You can download the complete dataset from Zenodo, or from CloudStor. For more information on how I harvested the data, and some of its limits and complexities, see the notebooks in the new ‘Tags’ section in the GLAM Workbench. There’s also some examples of analysing and visualising the tags. As an extra bonus, there’s a more compact 50mb CSV dataset which lists each unique tag and the number of times it has been used.

Of course, it’s worth remembering that this sort of dataset is out of date before the harvest is even finished. More tags are being added all the time! But hopefully this data will help us better understand the way people work to organise and enrich complex resources like Trove. #dhhacks

Integrating GLAM Workbench news and discussion

I’ve spent a lot of time this year working on ways of improving the GLAM Workbench’s documentation and its integration with other services. Last year I created OzGLAM Help to provide a space where users of GLAM collections could ask questions and share discoveries – including a dedicated GLAM Workbench channel. Earlier this year, I tweaked my Micro.blog powered updates to include a dedicated GLAM Workbench news feed. Now I’ve brought the two together! What does this mean?

  • Any GLAM Workbench news that I post to my updates feed is now automatically added to OzGLAM Help
  • Links are automatically added to items in the news feed that let you add comments or questions in OzGLAM Help

So now there’s two-way communication between the services providing more ways for people to discover and discuss how the GLAM Workbench can help them.

GLAM Workbench now on YouTube!

I’ve started creating short videos to introduce or explain various components of the GLAM Workbench. The first video shows how you can visualise searches in Trove’s digitised newspapers using the latest version of QueryPic. It’s a useful introduction to the way access to collection data enables us to ask different types of questions of historical sources.

As with all GLAM Workbench resources, the video is openly-licensed – so feel free to stop it into your own course materials or workshops. It could, for example, provide an interesting little digital methods task in an Australian history unit.
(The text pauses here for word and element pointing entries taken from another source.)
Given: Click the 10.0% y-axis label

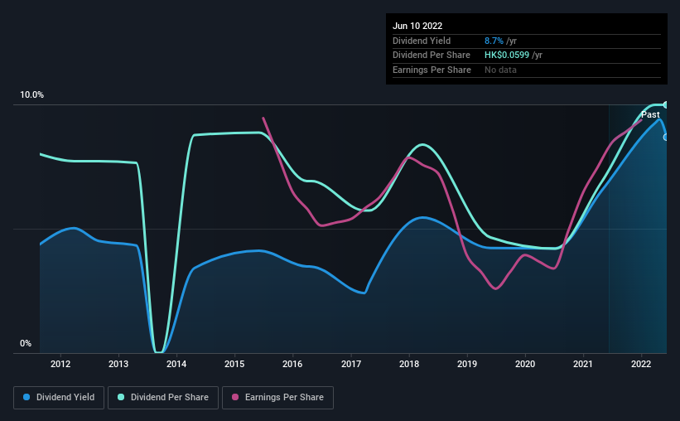Looking at the screenshot, I should click(x=31, y=94).
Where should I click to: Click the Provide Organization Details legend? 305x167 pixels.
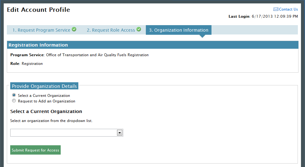tap(44, 86)
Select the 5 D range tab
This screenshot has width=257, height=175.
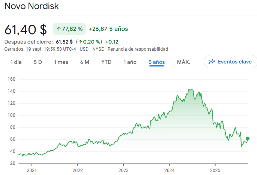pos(38,62)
I’ll be creating a second QueryPic video shortly, demonstrating how you can work with complex queries and differing timescales. Let me know if you find it useful, or if you have any ideas for future topics. #dhhacks

GLAM Workbench office hours

To help you make use of the GLAM Workbench, I’ve set up an ‘office hours’ time slot every Friday when people can book in for 30 minute chats via Zoom. Want to talk about how you might use the GLAM Workbench in your latest research project? Are you having trouble getting started with GLAM data? Or perhaps you have some ideas for future notebooks you’d like to share? Just click on the ‘Book a chat’ link in the GLAM Workbench, or head straight to the scheduling page to set up a time!

Book a chat!

This is yet another experiment to see how I can support the use of GLAM data and the development of digital skills with the GLAM Workbench. Let me know if you think it’s worthwhile. #dhhacks

QueryPic: The Next Generation

QueryPic is a tool to visualise searches in Trove’s digitised newspapers. I created the first version way back in 2011, and since then it’s taken a number of different forms. The latest version introduces some new features:

  • Automatic query creation – construct your search in the Trove web interface, then just copy and paste the url into QueryPic. This means you can take advantage of Trove’s advanced search and facets to build complex queries.
  • Multiple time scales – previous versions only aggregated search results by year, but now you can also aggregate by month, or by day. QueryPic will automatically choose a time unit based on the date range of your query, but if you’re not happy with the result you can change it!
  • Links back to Trove – click on any of the points on the chart to search Trove within that time period. This enables you to zoom in and out of your results, from the high-level visualisation, to individual articles.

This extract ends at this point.